Eu, sinceramente, não tenho nada contra a ganância. Não se trata de ser algo bom, como definiu Gordon Gekko. Mas também não é algo ruim. Apenas é a natureza humana. Se nossa visão idealizada do ser humano não corresponde à realidade, a culpa não pode ser da realidade. Essa daí é o que é. E não vai mudar para satisfazer nossas preferências individuais.
Também não tenho pretensões de virar do avesso o viés cognitivo ligado ao “fear of missing out”, a tendência que temos a correr riscos excessivos com medo de não participar da festa.
Minha desconfiança apenas é de que as pessoas tenham sido atraídas por uma expectativa de retorno, derivada do comportamento dos benchmarks desde 2016, que provavelmente não vai se repetir agora. A maior peça de marketing do mercado editorial brasileiro sobre investimentos não foi produzida pela Empiricus.

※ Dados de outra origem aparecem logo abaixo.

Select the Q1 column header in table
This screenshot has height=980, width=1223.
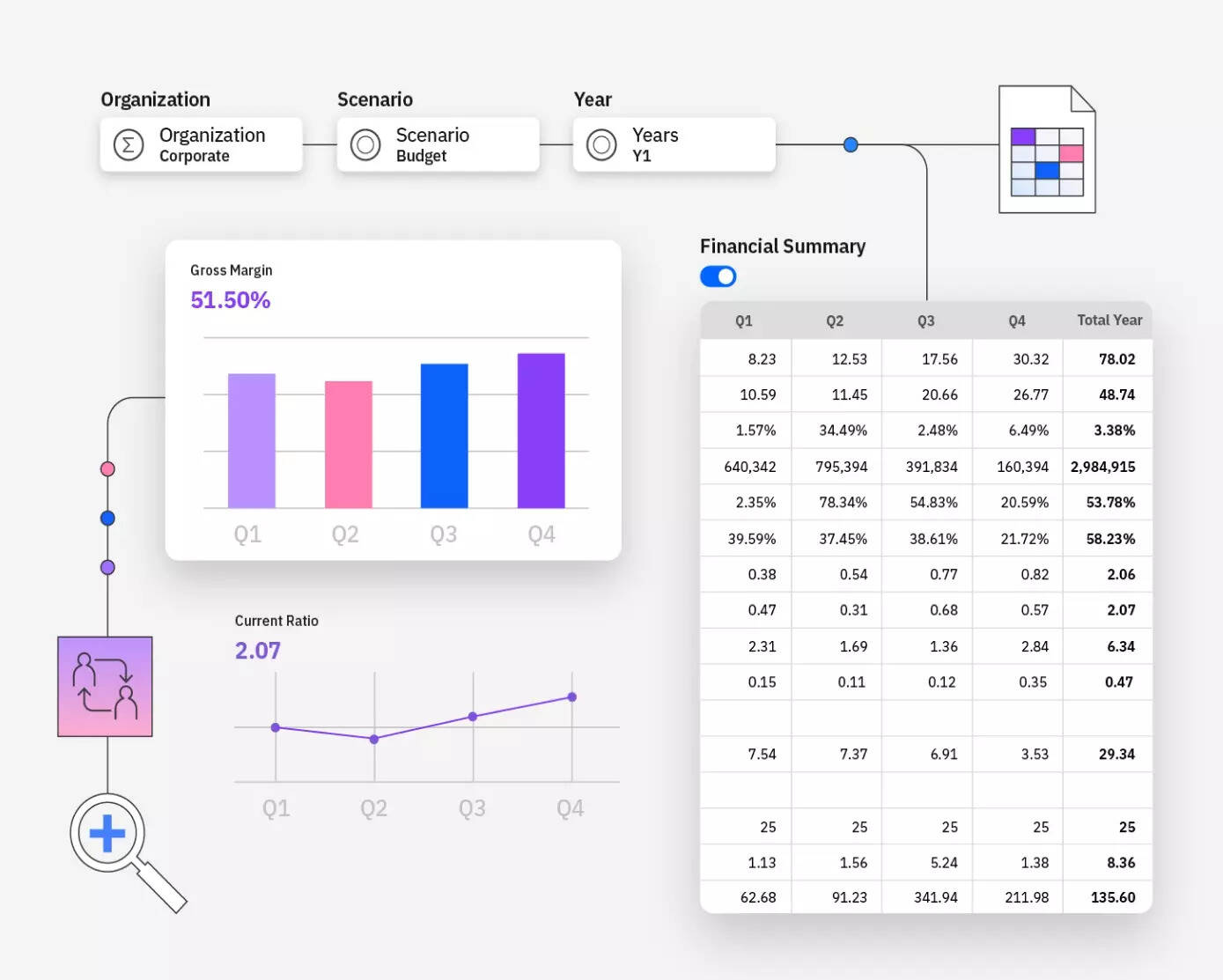tap(744, 321)
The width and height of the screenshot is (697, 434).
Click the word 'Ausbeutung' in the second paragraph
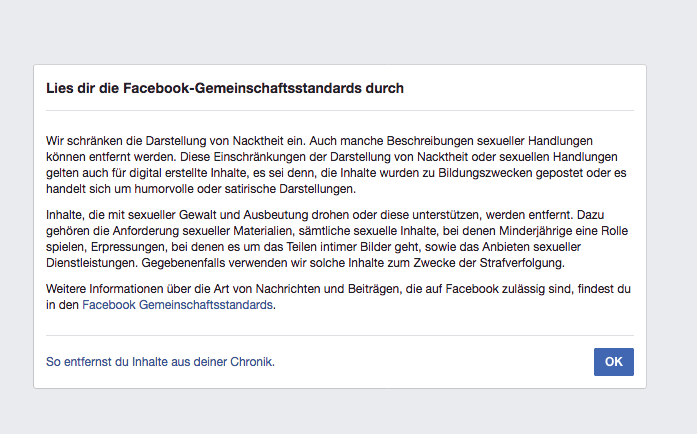coord(276,215)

Ela foi feita na voz passiva, em linguagem nada moderada e comedida por meio da alta do Ibovespa dos 40 mil para os 95 mil pontos. Com o vizinho multiplicando o capital por três em três anos, todos também querem participar da brincadeira. Quem insiste mesmo em ser exagerada é a realidade, sempre muito mais estranha do que a ficção.
E quem tem sido a interlocução principal dos entrantes em B3? Os agentes autônomos, que, motivados pelo interesse em embolsar gordos rebates de taxas de performance ou mesmo alguma boa cifra em corretagem, muitas vezes não dão ao investidor a devida informação sobre o que ele realmente está comprando.

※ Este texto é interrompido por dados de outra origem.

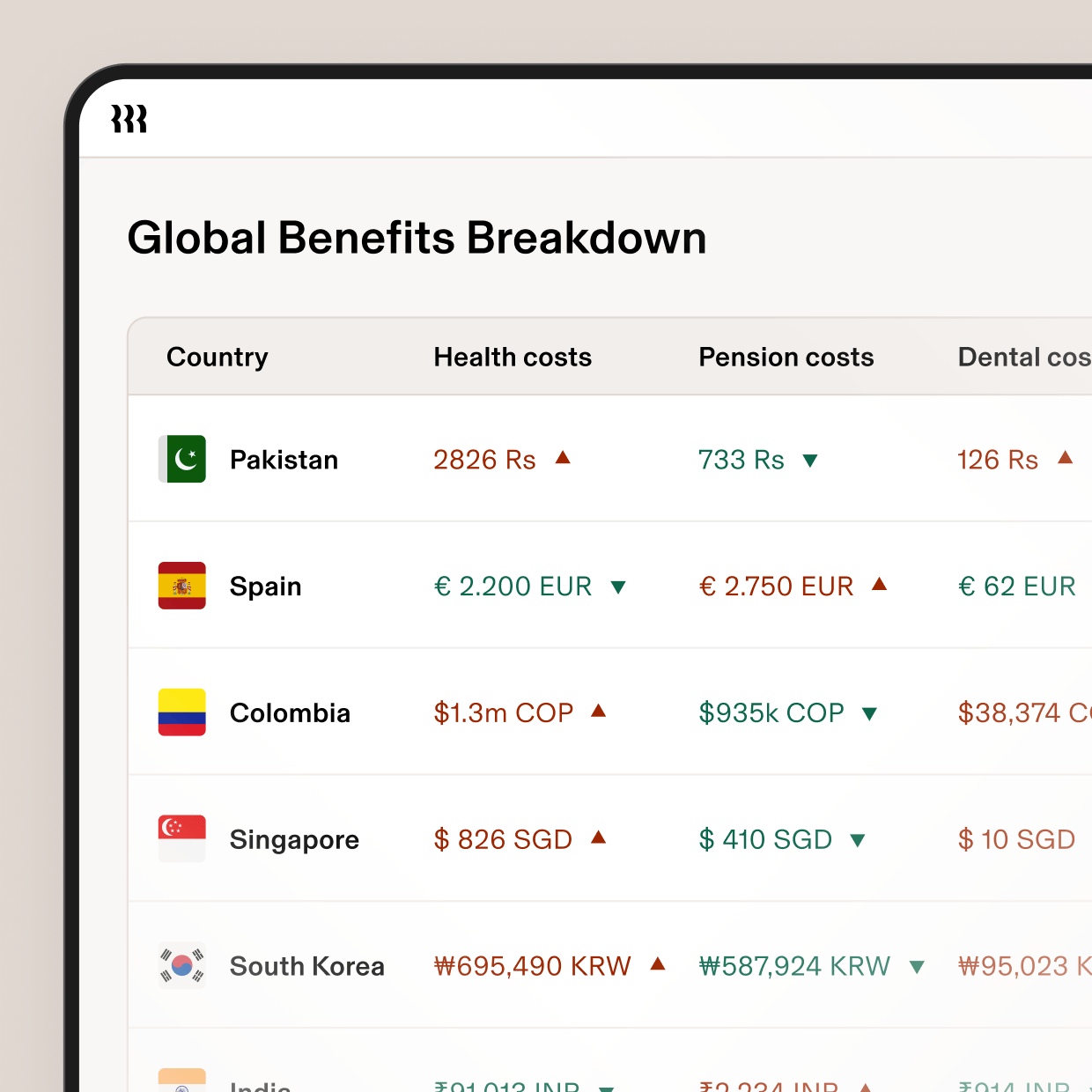The height and width of the screenshot is (1092, 1092).
Task: Toggle the up-trend indicator on Colombia's health costs
Action: pyautogui.click(x=599, y=712)
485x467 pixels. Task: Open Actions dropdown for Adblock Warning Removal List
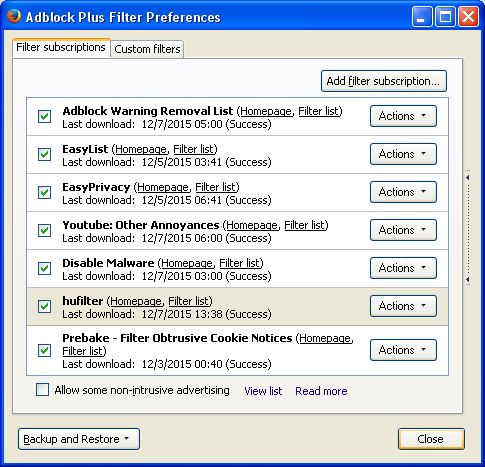click(403, 116)
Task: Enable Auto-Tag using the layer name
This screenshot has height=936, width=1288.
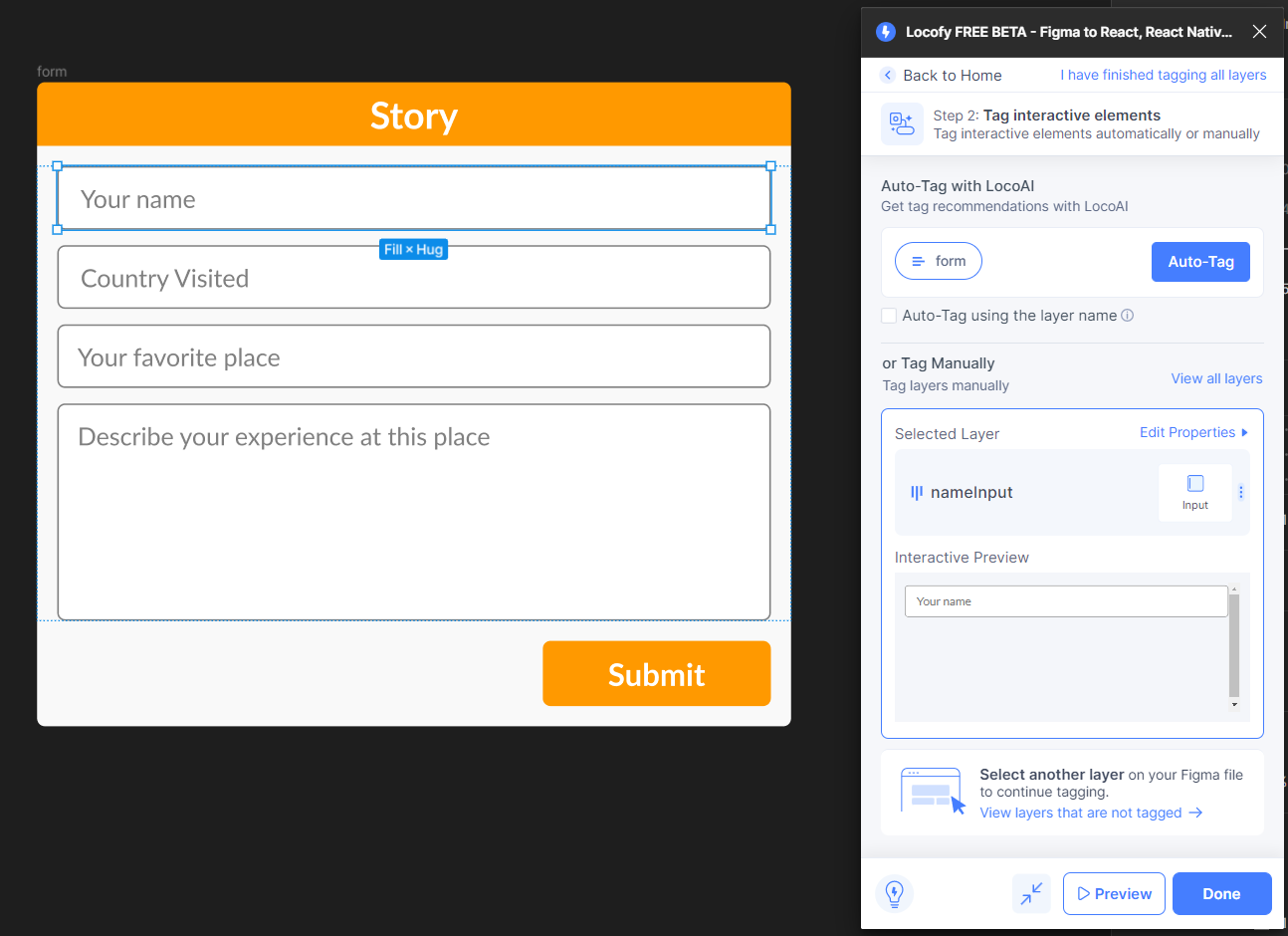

Com todos órfãos das LCIs e LCAs, agora adentram um ambiente de volatilidade, para o qual muitas vezes não estão preparados ou então sobre o qual não foram adequadamente informados.
Alternativamente, outros receosos da imagem absurda e culpógena de um grande cassino fogem do sobe e desce das ações para se esconder em crédito ou em fundos multimercados de baixa volatilidade.
No primeiro caso, confundem volatilidade com risco e apostam dólares para ganhar centavos. Atrás de raspas e restos, migalhas sobre o CDI, incorrem num monte de risco escondido, sem saber que o spread de crédito no Brasil não compensa, e se há uma bolha hoje no país é justamente nesse nicho. Fuja de crédito no Brasil hoje. Quem há pouco tempo captava em torno de 170% do CDI hoje o faz perto de 110. Não precisa ir muito longe: veja o que acaba de acontecer com Localiza. A propósito: os fees de estruturação e distribuição precisam ser revistos num ambiente de juro muito mais baixo.
Já nos multimercados de baixa vol, você paga 2% de administração para o gestor, mais 20% de performance sobre o que exceder o benchmark, para ele entregar 105% do CDI? Faz algum sentido isso? Calcule quanto do resultado você está deixando para o gestor e quanto ele está levando de você. Fuja de multimercados de baixa volatilidade.
Por fim, se você está chegando agora, lembre-se de que 10% ao ano representa 154% do CDI.
Como diria Woody Allen, “a realidade é dura, mas ainda é o único lugar onde se pode comer um bom bife”.
Mercados iniciam a terça-feira dando continuidade ao clima negativo da véspera, embora variações sejam mais modestas hoje. Confirmação de aumento de tarifas impostas pelos EUA às importações chinesas voltam a pesar. Por aqui, investidores dividem-se entre chiliques públicos de militares e olavetes, além de monitorar a primeira reunião ordinária da Comissão Especial da PEC da Previdência.
Agenda traz dados da Anfavea, que podem balizar mais uma vez o pulso da atividade econômica, além de balanço da Ambev (já publicado) e da Petrobras (à noite). Nos EUA, atenção para relatório Jolts sobre emprego.